The Yachiyoza Theater first opened its doors in 1911, supported by the Yamaga Chamber of Commerce which had grown prosperous in the early twentieth century on its artisanal crafts and industrial ties. Kabuki plays were the original entertainment to be showcased there, and all-female performances were particularly popular with local audiences. The dawn of the silent movie era meant the menu of entertainment choices broadened considerably and with a repertoire of both film and live performances, the Yachiyoza Theater hit its heyday in the 1920s and 1930s. Depression and the war years led to the theater’s decline, but a recent renovation has left it glittering once again.

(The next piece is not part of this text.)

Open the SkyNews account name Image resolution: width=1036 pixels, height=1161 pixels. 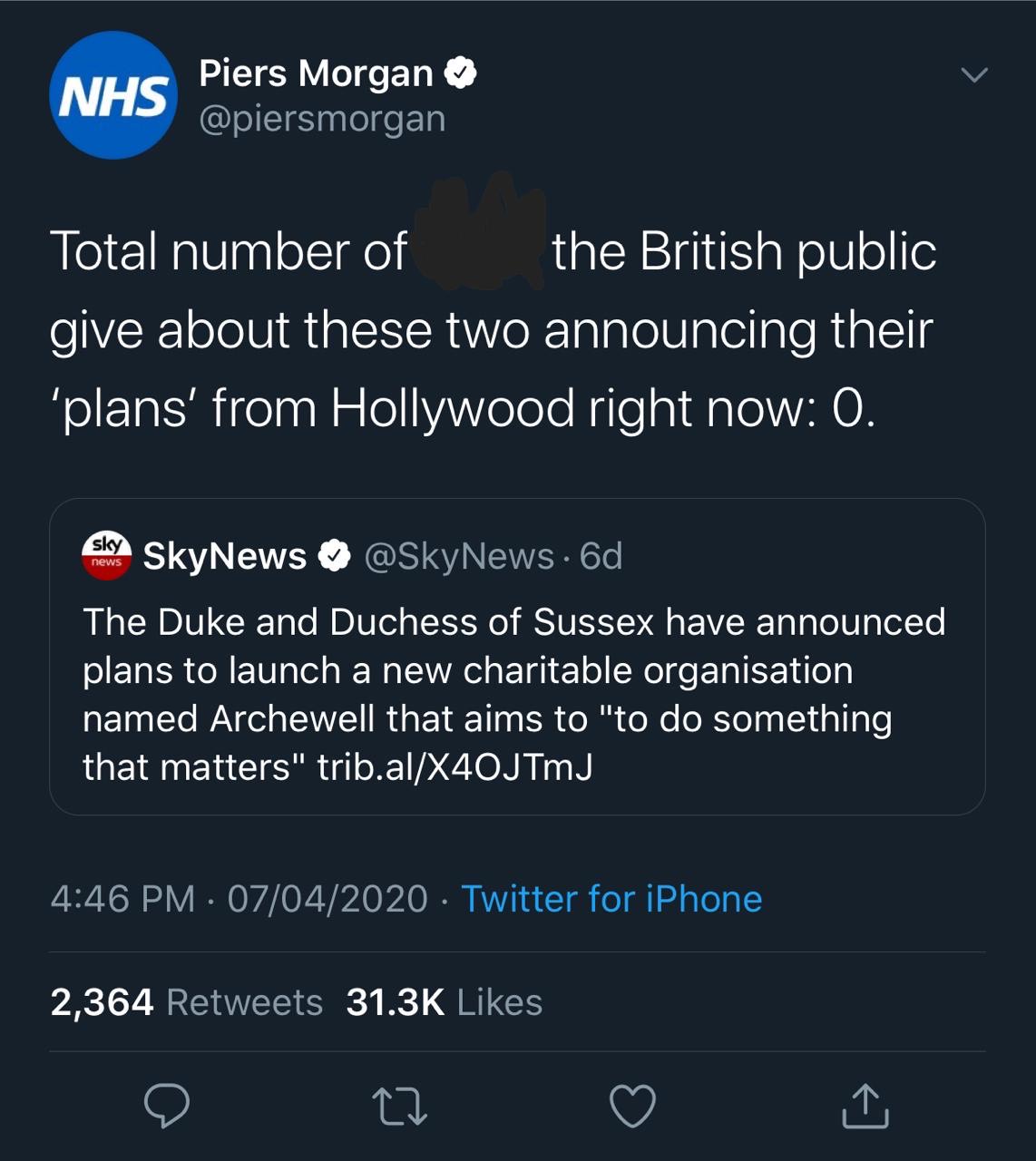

It’s possible to visit the theater on your own (entry is ¥520 for adults), though if you arrive near a tour time, you’re likely to be shepherded around for an hour with an entertaining Japanese guide. Don’t worry about the language barrier; an excellent English handout is given at the door. Besides, you’ll want to park yourself for a while on the heated tatami mats in the main audience hall and gaze at the colorful ceiling tiles. All of the designs, which were painstakingly restored, are actually advertisements from the early 20th century. Everything from tofu and miso to soda and futons was hawked from a painted ceiling panel.
Seating would have been tight back in the day, with up to eight people crammed into a tatami “box” seat, separated by a bar in the middle. Upstairs in the gallery, another 450 people could be accommodated, bringing total capacity to around 1275. Today, thankfully, performances are less congested and audiences are capped at 750 people.
From our spot on the floor, it was easy to see the stage as the sloping ground resembled today’s stadium seating. The stage itself was once equipped with a revolving turntable, operated underneath by human power. A special trapdoor on the stage runway also allowed characters such as ninja and monsters to pop up unseen practically in the middle of the audience.
When the tour is over, you can always pop back across the street to check out the Yumekogura Museum. English signage is practically non-existent but on display are several masks, old show posters, some kimono worn by renowned kabuki actor Bando Tamasaburo and a fascinating movie projector from the early 1900s.